Apesar disso, a mandatária do Alviverde fez questão de frisar que não está envolvida no processo e que Marcos tem uma vida empresarial independente do pai, José Roberto Lamacchia, fundador do Banco Crefisa, e marido de Leila Pereira.
"O meu enteado ele está está negociando sim com o Vasco. Ele tem os negócios dele, ele não trabalha conosco, ele é totalmente independente. É uma pessoa muito correta", afirmou em entrevista à Globo News.
Qualquer clube que tenha o meu enteado como dono eu acho que seria um grande negócio para o clube. Porque uma pessoa brasileira, que o patrimônio dele é no Brasil, tem capacidade financeira para erguer qualquer clube. Então eu acho eu acho um grande negócio para o clube, mas ele está em tratativas ainda, então eu não me envolvo. Isso é isso é negócio dele.
Leila Pereira, presidente do Palmeiras, sobre Marcos Faria Lamacchia
Quanto a si mesma, Leila deixou o futuro em aberto. Com o segundo mandato à frente do Palmeiras chegando ao fim em dezembro de 2027, a dirigente disse que não iria a outro clube por enquanto, mas que não descarta a compra de uma equipe.
"Não iria para outro clube. Por enquanto, não. Mas no futuro, eu vou te falar uma coisa, eu acredito em clubes-empresa. Pode ser que no futuro eu seja a dona de um clube. Sabe? Olha que espetáculo. Você não precisar pedir voto. Eu não tenho mais essa paciência", disse Leila.
Marcos Lamacchia e a SAF do Vasco
Marcos Faria Lamacchia estaria negociando a compra da SAF do Vasco desde o fim de 2025 com Pedrinho, presidente do clube.
O empresário de 47 anos nasceu do antigo casamento entre José Roberto Lamacchia e Junia Faria, filha do banqueiro Aloysio de Andrade Faria, que chegou a integrar a lista de bilionários da revista Forbes.
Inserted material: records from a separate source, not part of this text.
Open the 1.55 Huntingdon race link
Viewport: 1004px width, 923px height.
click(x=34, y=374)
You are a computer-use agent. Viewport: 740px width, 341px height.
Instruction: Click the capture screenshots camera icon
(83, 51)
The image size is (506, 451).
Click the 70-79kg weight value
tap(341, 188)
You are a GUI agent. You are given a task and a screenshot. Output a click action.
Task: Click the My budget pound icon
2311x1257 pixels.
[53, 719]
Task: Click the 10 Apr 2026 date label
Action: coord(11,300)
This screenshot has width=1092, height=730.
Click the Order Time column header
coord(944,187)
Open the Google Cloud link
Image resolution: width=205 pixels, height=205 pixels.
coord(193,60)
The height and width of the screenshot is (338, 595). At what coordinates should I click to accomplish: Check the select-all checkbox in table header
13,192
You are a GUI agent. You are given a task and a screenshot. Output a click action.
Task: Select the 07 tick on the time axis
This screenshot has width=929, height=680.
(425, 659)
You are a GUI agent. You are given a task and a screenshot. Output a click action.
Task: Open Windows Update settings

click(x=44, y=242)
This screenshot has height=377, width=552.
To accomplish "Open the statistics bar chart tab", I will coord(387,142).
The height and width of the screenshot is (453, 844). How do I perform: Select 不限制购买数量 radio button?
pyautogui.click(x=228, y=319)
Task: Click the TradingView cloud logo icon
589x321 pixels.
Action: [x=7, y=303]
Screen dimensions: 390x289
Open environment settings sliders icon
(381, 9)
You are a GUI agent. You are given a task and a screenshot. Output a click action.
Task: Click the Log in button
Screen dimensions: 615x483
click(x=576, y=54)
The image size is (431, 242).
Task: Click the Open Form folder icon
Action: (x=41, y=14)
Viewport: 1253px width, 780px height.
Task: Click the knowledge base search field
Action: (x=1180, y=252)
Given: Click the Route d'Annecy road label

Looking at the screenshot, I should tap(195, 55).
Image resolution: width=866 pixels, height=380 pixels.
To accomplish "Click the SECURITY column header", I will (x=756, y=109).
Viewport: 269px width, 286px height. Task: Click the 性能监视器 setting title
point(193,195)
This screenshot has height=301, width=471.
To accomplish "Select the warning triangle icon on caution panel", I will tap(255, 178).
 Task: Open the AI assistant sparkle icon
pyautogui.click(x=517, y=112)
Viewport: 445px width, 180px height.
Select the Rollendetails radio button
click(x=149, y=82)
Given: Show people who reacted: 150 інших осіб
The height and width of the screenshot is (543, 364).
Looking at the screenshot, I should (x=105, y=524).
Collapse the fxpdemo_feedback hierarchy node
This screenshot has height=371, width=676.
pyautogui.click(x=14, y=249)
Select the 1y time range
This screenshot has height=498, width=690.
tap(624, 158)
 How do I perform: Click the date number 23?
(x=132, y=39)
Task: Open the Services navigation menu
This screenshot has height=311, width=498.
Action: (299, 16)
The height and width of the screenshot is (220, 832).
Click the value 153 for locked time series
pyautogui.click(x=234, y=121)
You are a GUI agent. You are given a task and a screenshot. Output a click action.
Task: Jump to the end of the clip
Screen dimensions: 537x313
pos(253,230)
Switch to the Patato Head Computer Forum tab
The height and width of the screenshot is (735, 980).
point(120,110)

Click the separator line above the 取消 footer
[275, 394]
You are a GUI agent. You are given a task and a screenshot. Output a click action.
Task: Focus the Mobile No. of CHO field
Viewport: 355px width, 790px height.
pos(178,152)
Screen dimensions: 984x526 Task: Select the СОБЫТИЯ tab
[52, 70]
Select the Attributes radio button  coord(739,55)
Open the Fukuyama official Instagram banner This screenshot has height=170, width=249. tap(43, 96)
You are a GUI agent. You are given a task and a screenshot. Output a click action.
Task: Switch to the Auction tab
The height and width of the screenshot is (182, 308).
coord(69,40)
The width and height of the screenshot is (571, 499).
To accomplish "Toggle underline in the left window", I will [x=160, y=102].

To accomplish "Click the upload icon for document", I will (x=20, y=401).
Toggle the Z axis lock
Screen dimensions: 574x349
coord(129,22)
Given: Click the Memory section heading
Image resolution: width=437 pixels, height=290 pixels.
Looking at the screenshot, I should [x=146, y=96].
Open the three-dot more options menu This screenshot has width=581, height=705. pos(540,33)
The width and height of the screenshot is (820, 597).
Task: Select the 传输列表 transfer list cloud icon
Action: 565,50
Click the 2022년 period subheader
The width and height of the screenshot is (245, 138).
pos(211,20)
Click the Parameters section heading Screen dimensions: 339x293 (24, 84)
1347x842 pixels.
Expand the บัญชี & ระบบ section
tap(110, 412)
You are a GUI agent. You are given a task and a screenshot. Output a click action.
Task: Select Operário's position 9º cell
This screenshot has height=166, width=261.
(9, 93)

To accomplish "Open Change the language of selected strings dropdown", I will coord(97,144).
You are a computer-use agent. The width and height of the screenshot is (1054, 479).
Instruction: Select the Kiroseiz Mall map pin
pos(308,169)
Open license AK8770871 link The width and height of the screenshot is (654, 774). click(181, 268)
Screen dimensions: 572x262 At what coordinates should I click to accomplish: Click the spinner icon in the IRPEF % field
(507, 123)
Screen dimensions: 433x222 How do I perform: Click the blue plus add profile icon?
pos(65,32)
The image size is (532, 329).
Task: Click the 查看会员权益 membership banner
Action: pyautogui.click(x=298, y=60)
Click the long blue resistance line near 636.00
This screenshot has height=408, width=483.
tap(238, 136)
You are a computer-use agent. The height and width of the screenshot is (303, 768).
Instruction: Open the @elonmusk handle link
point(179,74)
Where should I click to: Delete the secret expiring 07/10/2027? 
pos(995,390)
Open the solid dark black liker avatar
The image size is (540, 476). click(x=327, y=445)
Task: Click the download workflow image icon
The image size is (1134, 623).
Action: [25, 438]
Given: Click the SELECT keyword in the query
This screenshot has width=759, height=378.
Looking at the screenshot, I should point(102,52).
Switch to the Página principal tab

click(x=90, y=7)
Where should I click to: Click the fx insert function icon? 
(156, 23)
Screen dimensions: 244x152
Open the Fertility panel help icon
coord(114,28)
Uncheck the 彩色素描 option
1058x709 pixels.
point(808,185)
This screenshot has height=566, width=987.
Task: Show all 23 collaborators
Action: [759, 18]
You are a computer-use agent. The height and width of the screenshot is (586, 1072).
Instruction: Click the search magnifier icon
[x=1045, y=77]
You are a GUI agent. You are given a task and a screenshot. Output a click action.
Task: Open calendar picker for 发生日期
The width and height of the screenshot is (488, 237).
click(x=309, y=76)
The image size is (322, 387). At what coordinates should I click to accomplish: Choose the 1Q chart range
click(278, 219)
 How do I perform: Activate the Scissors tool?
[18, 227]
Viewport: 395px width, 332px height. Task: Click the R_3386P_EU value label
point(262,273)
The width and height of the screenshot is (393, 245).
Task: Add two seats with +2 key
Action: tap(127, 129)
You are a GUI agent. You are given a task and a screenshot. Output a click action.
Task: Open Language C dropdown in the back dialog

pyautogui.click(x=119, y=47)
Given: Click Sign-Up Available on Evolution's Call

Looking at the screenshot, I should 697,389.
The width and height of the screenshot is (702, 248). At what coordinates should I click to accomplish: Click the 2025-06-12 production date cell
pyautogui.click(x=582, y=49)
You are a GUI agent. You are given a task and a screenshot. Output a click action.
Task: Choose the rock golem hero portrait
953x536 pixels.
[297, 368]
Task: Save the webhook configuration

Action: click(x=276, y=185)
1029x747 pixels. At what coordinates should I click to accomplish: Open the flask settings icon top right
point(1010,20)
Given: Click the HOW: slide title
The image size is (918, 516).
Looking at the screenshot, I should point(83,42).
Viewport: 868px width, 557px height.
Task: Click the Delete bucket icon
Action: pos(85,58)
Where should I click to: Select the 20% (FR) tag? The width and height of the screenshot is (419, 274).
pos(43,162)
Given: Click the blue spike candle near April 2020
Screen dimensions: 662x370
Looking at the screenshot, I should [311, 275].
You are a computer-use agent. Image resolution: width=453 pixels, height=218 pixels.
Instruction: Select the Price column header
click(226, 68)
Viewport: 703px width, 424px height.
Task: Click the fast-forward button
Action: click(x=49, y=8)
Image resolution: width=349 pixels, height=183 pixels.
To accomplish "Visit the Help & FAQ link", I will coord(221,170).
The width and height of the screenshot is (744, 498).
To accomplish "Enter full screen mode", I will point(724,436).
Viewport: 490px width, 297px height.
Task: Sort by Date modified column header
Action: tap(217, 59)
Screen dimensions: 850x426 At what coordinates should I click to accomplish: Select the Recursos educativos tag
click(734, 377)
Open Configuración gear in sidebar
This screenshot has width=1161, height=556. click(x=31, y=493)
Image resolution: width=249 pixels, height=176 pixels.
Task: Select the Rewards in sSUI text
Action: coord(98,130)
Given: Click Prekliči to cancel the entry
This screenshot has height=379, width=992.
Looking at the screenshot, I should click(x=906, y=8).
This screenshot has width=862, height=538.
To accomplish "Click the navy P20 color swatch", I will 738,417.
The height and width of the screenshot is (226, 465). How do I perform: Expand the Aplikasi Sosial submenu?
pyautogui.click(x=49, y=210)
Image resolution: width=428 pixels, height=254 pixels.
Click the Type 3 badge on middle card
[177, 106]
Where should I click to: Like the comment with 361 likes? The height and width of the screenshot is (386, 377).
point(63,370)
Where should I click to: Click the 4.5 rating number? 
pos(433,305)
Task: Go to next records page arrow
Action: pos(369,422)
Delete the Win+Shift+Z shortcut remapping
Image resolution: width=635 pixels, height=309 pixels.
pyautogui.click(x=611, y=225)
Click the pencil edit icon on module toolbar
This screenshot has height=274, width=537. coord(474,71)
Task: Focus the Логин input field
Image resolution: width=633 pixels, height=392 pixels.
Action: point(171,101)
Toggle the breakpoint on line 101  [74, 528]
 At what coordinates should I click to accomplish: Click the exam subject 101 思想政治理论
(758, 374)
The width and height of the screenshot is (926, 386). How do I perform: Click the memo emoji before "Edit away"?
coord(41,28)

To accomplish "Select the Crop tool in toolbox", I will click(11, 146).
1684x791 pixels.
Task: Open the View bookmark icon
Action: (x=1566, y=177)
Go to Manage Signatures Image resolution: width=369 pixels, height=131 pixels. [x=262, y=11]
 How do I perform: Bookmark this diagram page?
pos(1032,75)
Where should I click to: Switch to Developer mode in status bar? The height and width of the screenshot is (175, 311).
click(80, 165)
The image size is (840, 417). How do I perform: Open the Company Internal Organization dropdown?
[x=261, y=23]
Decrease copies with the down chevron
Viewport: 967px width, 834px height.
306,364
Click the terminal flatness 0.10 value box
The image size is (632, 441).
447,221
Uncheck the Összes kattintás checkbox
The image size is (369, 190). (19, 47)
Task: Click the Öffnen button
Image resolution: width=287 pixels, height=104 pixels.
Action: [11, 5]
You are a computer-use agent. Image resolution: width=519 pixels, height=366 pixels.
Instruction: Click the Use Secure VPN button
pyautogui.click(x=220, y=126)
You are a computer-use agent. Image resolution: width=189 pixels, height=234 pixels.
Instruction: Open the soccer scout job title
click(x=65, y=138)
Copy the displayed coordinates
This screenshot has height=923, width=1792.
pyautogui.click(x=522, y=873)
Aloysio faleceu em 2020.
A SAF do Vasco é, atualmente, dividida em três partes: 30% das ações pertencem ao clube associativo. Outros 31% estão sob o guarda-chuva da 777 Partners, empresa que adquiriu a fatia em 2022.
Já os outros 39% restantes estão em disputa em uma corte arbitral. Para o Cruzmaltino negociar esta fatia, seria necessária a concretização de acordo ou uma decisão judicial favorável ao Vasco.